The linux bootloader lilo does some evil source code hackery to make
a common header file, which when fed through "gcc -E -C -traditional
-DLILO_ASM -o common.s common.h", produce a usable nasm assembler source
file. The preserved comments actually contain assembler source code
which should be ignored by the C compiler, and the opening delimiters,
which are not valid to nasm, are nullified with some trickery.
Anyway, the copyright notices in /usr/include/stdc-predef.h and
/usr/include/bits/predefs.h break this evil trickery, by including
multiline comments whose contents are not valid assembler.
Lilo (24.0) has already implemented a workaround, but it turns out that
there is also a quite painless fix to libc which avoids this problem,
and I'd like to suggest it in case there is some other dusty deck that
has similar problems.
Specifically, if the /* */ comments are preceded by #, then they
consistitute a null preprocessor directive and are stripped even when -C
is in effect. If a few # characters could be added to those two source
files, they would only produce blank and (if not suppressed with -P)

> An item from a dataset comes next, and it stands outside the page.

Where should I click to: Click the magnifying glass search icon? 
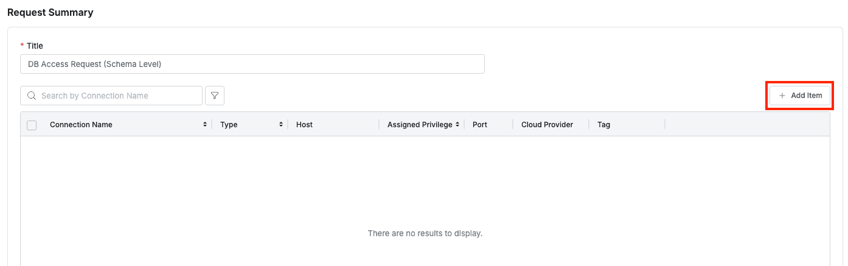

linemarker lines in the output, which later processing almost certainly
already knows how to deal with.
I realize this is an extreme corner case and the only known regression
is already fixed, but the libc fix is awfully simple. And cpp is still
retaining -traditional-cpp to cater to such abuses. I figured I'd at
least put it before you.
(Although a patch is trivial to generate and you're welcome to one, on
reflection I decoded not to include one to avoid the slightest copyright
legal issues. I *think* it's purely mechanical with zero creative or
artistic content and thus is not subject to to copyright, but letting
you write it seems even safer. sed -e "s+^/[*]+#&+")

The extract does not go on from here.